According to MUL managing director Jagdish Khattar, the new
avenues include, buying and selling of old (pre-owned) cars,
leasing and fleet management, insurance brokerage and financing
the customers.
Addressing reporters here on Thursday, Mr Khattar said the
company would soon consider entering into buying old models
and resell them in the market, after they are fully refurbished.

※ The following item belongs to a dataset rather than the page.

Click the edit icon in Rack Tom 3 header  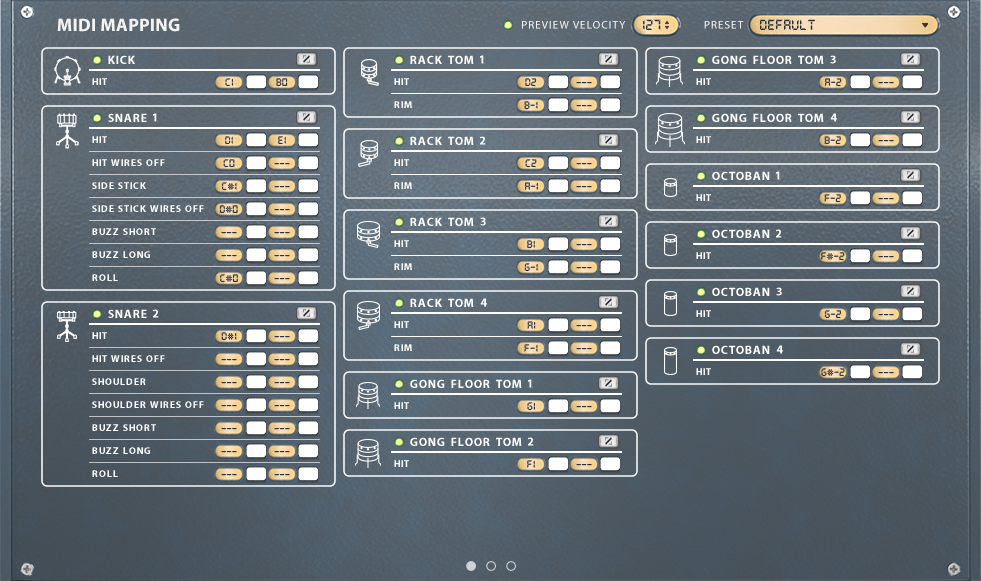click(x=608, y=221)
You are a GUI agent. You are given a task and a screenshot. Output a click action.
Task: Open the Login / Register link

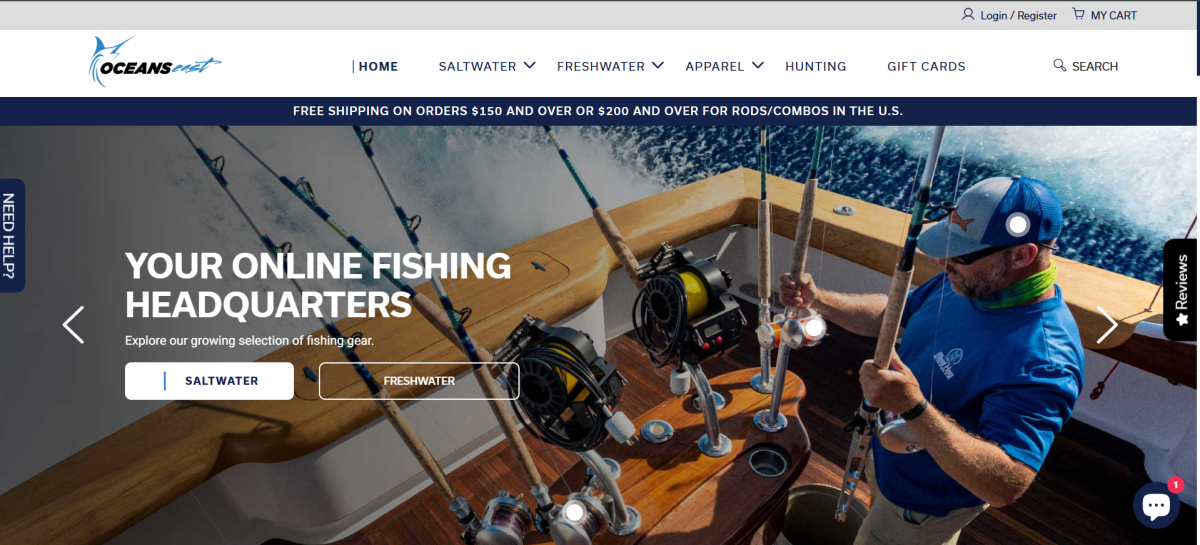coord(1018,15)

“We find it is one of the better proposition for future growth,”
he said.
Mr Khattar, who was in Hyderabad to inaugurate a new showroom
of Mitra Agencies, said that the company is working out with
major corporates for a three-year leasing agreement, apart
from providing entire maintenance and services during the
time at a rate lower than the normal monthly maintenance cost
of a vehicle, he said.
Corporates will also be given an option to buyback the car,
or the new one, during the period. “The company is working
on the rates and rules for such service and we expect to finalise
it very soon,” he said.
In order to improve customer relationship, MUL would enter
into a tie-up with some insurance agents, or brokers, to issue
the insurance cover instantaneously at the time of purchasing
the car, he said. In its effort to provide one-stop-shop service
to the customers, MUL is talking to registration authorities
in the respective states to provide on-the-spot registration
numbers, apart from providing finance, accessories and other
value-added services.
“Though the company had reported a loss of Rs 265 crore last
fiscal, with our new efforts and value-added services, Maruti
is expected to breakeven this fiscal,” he said.
To a question on the depressing trend in the automobile sector,
he said, “Our efforts would be to have over 60 per cent market
share and continue to maintain the same for ever.” He also
ruled out phasing out 800 models, since it has major potential
at the entry level, he said.
We have invested over Rs 2,000 crore in a span of two-and-half-years
time to improve our technology, engine, new models, network
expansion and capacity expansion.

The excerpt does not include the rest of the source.